# TASK INPUTS
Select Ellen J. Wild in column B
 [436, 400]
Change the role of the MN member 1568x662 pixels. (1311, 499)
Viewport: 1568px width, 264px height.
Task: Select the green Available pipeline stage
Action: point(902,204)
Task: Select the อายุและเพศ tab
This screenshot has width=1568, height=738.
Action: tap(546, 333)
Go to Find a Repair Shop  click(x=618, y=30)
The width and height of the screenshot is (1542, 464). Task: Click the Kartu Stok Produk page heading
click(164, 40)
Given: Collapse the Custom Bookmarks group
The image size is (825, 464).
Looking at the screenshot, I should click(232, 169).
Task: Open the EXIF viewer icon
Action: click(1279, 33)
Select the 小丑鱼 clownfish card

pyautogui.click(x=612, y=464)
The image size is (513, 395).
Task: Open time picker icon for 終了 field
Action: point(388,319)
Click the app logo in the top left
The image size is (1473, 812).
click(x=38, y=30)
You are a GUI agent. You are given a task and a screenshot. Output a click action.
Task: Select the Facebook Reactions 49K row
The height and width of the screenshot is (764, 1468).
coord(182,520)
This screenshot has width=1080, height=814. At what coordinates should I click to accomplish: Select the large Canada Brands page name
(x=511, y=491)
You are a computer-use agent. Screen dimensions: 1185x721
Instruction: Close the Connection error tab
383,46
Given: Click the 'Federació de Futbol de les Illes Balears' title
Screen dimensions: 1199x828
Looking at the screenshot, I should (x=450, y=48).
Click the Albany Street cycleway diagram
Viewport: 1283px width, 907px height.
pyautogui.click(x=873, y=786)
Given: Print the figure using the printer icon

# TASK OBJECTIVE
Across the data, pull every line containing the string "agent".

# ANSWER SPACE
You are a GUI agent. You are given a task and a screenshot. Output a click action.
You are a computer-use agent. Screen dimensions: 1185x721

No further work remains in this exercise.